**Instruction a**
In the entries between the lines holding "The height and width of the screenshot is (407, 829)." and "pyautogui.click(x=26, y=105)", inclusive, swap "Where should I click to" for "Which spot should I click to" and write those lines out again with nothing else changed.

**Document text**
The experimental design includes a simulated drum environment created in the ManiSkill framework, consisting of a bimanual robot setup and a full drum set (snare, tom, ride, hi-hat, and crash). This requires controlling and coordinating two arms and hands under a single policy that can simultaneously play different drums. Three types of tasks are designed for evaluation: bimanual full-drum set songs in simulation, single-drum tasks that emphasize dexterity in both simulation and the real world, and bimanual two-drum songs in the real world.

In experiments, DexDrummer demonstrates outstanding performance in both simple and complex songs in simulation. It outperforms a fixed grasp policy by 1.87x in F1 scores across easy songs and 1.22x across hard songs. In real-world tasks, DexDrummer achieves an F1 score of 1.0 when playing both the training song and its extended version. These results indicate that DexDrummer not only performs well in simulation but also successfully transfers to real-world environments. Ablation studies show that removing the residual RL policy reduces the F1 score to 0.8, and further removing motion planning drops it to 0.5.

**Input records**
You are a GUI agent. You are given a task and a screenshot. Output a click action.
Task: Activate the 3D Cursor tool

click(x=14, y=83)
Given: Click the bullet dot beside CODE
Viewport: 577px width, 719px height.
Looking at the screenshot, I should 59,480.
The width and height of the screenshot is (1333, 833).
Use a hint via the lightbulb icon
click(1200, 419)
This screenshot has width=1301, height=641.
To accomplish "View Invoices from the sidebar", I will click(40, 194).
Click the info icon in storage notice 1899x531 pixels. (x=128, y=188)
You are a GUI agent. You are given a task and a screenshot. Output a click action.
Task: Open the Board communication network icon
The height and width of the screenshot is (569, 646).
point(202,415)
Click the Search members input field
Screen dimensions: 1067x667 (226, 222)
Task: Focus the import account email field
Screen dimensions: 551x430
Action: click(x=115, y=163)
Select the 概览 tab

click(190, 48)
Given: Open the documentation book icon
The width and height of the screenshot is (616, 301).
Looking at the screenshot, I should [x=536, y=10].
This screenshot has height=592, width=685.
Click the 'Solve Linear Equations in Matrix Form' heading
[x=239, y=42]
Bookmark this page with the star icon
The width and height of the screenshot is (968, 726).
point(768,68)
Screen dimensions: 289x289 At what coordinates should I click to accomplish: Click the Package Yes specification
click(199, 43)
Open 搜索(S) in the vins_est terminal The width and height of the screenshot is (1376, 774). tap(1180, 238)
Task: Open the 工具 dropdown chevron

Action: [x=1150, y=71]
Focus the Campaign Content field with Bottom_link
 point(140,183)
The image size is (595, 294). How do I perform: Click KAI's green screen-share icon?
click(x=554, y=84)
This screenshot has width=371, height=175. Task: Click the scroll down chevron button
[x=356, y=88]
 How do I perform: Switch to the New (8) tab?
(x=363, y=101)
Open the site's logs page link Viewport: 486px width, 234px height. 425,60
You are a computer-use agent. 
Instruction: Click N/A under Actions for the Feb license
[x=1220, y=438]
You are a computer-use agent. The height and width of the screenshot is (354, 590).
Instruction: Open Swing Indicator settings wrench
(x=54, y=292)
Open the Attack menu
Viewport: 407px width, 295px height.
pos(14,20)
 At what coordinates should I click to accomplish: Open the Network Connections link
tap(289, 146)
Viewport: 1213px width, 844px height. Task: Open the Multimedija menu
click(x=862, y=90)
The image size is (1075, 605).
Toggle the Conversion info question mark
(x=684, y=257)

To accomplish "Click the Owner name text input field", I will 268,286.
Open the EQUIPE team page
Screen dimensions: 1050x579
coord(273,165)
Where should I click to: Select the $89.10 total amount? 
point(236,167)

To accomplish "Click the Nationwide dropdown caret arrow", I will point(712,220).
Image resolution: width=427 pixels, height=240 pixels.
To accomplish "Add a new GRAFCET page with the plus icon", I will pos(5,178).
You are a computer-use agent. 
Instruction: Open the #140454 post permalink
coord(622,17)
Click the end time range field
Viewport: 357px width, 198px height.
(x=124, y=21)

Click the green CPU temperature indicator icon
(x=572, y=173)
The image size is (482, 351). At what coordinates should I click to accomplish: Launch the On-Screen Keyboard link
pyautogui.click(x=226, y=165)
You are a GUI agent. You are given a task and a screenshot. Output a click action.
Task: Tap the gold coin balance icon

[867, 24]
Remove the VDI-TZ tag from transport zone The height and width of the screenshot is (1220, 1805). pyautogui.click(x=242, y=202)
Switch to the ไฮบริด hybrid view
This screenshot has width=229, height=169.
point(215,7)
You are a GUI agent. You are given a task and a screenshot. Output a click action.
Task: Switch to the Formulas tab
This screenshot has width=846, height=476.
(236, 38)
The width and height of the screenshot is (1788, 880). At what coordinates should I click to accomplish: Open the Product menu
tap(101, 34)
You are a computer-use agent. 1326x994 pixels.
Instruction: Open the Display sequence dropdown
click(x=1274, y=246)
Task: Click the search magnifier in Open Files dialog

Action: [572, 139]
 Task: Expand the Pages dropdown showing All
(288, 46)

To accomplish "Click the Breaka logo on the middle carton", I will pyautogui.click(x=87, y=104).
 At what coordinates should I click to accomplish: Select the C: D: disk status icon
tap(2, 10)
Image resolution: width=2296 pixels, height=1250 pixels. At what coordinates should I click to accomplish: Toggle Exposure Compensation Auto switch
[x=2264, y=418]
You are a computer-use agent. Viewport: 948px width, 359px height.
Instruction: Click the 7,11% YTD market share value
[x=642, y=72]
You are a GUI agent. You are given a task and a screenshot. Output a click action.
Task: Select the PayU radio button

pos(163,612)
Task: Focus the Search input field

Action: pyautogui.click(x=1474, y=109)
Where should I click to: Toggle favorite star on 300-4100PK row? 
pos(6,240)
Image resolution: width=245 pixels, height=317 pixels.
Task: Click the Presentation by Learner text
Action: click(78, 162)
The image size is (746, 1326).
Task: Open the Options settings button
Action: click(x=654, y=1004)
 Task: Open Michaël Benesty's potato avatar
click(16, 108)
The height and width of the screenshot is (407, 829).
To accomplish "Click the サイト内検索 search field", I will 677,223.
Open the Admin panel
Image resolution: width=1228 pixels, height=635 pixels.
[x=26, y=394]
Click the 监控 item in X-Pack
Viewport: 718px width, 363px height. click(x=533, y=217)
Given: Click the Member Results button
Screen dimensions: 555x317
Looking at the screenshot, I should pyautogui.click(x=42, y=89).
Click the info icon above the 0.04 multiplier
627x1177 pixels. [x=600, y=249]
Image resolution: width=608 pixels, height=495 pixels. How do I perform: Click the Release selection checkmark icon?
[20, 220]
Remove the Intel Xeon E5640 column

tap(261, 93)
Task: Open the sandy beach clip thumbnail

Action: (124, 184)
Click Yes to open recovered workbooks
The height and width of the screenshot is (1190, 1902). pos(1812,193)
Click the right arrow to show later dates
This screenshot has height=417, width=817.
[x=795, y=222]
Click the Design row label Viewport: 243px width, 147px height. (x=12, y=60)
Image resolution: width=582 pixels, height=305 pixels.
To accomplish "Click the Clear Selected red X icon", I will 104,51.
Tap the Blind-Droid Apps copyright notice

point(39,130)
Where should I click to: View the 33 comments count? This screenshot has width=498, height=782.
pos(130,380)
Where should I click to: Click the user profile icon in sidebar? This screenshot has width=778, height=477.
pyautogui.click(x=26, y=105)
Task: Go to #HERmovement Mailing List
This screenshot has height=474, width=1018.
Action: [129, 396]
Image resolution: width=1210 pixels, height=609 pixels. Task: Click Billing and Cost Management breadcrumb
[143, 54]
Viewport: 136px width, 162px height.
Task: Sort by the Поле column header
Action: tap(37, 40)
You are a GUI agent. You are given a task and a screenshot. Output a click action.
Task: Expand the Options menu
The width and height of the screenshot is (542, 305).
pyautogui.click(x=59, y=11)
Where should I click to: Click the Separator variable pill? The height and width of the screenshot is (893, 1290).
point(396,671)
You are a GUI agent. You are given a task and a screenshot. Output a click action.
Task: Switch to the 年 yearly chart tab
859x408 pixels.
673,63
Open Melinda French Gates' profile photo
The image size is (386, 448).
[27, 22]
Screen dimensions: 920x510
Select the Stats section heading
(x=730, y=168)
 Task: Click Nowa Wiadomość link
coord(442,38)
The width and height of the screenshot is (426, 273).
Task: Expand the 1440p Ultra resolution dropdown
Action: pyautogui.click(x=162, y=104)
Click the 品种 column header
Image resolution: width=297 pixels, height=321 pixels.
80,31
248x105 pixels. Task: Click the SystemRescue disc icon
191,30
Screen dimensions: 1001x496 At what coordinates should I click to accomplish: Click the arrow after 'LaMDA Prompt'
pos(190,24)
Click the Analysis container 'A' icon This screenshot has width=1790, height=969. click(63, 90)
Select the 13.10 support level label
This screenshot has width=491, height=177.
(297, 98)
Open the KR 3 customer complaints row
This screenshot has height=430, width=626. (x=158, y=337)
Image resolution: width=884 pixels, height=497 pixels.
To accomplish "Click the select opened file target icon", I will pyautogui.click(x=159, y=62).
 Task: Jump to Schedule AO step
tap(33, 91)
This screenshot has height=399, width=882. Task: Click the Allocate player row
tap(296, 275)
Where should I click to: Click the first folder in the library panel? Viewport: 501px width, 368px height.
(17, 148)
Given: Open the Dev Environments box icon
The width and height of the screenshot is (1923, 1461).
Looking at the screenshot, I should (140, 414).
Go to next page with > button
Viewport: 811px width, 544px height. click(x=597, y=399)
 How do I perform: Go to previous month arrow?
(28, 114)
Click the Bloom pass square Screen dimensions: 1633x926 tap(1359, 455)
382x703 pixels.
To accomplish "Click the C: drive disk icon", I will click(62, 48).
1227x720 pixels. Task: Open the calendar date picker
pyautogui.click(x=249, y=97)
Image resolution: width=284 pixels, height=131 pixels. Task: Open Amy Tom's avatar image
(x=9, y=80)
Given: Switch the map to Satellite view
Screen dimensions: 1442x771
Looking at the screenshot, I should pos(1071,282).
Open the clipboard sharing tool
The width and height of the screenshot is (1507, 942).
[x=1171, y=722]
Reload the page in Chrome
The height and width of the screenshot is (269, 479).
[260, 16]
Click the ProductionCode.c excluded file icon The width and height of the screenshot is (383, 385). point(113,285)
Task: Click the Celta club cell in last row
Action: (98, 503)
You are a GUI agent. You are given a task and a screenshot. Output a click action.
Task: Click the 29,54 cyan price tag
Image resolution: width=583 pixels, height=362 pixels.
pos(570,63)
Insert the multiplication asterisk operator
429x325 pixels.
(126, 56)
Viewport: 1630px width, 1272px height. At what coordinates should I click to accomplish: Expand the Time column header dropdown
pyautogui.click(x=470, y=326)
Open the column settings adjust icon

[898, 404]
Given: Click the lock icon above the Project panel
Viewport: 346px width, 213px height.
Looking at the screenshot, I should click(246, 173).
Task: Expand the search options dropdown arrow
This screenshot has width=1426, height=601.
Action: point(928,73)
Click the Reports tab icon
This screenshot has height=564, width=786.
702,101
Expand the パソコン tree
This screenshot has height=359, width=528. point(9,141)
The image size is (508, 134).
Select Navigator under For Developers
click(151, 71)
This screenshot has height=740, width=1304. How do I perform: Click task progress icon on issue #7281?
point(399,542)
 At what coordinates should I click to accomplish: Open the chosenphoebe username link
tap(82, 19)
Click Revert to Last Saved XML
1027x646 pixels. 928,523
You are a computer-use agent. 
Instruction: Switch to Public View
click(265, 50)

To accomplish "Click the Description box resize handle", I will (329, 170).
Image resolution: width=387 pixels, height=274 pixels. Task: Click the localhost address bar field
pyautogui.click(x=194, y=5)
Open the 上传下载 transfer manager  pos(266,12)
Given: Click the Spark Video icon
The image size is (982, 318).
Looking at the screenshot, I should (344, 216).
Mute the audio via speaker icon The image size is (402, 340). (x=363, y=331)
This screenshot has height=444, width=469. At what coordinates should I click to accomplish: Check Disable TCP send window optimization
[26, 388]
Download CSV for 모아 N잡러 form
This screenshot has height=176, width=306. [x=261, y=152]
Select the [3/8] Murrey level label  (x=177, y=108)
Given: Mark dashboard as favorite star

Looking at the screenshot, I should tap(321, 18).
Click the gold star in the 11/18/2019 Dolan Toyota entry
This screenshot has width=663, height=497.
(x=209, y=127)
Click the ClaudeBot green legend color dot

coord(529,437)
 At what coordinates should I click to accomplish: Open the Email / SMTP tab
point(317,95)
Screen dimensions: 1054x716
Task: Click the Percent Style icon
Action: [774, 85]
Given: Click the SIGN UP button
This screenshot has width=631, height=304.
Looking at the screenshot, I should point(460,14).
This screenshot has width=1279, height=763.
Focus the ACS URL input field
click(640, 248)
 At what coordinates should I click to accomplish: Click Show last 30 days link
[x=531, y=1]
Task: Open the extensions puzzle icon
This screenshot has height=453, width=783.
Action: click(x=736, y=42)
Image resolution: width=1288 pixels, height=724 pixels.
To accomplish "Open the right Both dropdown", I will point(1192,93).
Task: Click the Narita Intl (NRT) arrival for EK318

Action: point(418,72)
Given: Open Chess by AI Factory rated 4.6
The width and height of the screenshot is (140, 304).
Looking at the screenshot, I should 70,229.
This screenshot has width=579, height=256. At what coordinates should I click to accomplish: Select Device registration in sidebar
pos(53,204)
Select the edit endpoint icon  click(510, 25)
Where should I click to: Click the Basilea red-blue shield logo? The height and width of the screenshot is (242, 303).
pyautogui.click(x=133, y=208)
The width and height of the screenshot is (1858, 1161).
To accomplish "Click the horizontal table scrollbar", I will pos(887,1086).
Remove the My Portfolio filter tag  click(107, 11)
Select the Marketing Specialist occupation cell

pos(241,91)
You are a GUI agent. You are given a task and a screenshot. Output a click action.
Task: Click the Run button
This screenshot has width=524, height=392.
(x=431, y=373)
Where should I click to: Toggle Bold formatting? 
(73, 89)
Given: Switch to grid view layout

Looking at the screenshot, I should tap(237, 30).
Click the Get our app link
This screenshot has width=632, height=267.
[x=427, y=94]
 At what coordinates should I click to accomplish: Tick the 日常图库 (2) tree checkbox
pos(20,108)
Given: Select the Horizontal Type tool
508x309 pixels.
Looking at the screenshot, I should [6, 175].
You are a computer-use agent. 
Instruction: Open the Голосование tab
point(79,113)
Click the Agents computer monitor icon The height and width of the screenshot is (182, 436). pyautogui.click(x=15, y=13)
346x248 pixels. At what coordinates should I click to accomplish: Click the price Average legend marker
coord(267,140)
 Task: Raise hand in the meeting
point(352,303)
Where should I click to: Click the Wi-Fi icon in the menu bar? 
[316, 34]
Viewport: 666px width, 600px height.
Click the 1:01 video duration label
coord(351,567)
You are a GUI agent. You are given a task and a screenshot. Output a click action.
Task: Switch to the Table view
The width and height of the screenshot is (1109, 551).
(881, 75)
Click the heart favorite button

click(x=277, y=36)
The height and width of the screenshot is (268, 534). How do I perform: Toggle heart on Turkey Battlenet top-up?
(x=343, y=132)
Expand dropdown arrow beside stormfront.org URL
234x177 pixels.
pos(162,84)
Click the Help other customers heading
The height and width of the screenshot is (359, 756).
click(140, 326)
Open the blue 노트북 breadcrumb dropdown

**Instruction b**
According to the DexDrummer passage, what F1 score results when the residual RL policy is removed?

**Exercise output a**
The height and width of the screenshot is (407, 829).
To accomplish "Click the サイト内検索 search field", I will 677,223.
Open the Admin panel
Image resolution: width=1228 pixels, height=635 pixels.
[x=26, y=394]
Click the 监控 item in X-Pack
Viewport: 718px width, 363px height. click(x=533, y=217)
Given: Click the Member Results button
Screen dimensions: 555x317
Looking at the screenshot, I should pyautogui.click(x=42, y=89).
Click the info icon above the 0.04 multiplier
627x1177 pixels. [x=600, y=249]
Image resolution: width=608 pixels, height=495 pixels. How do I perform: Click the Release selection checkmark icon?
[20, 220]
Remove the Intel Xeon E5640 column

tap(261, 93)
Task: Open the sandy beach clip thumbnail

Action: (124, 184)
Click Yes to open recovered workbooks
The height and width of the screenshot is (1190, 1902). pos(1812,193)
Click the right arrow to show later dates
This screenshot has height=417, width=817.
[x=795, y=222]
Click the Design row label Viewport: 243px width, 147px height. (x=12, y=60)
Image resolution: width=582 pixels, height=305 pixels.
To accomplish "Click the Clear Selected red X icon", I will 104,51.
Tap the Blind-Droid Apps copyright notice

point(39,130)
Which spot should I click to: View the 33 comments count? This screenshot has width=498, height=782.
pos(130,380)
Which spot should I click to: Click the user profile icon in sidebar? This screenshot has width=778, height=477.
pyautogui.click(x=26, y=105)

**Exercise output b**
0.8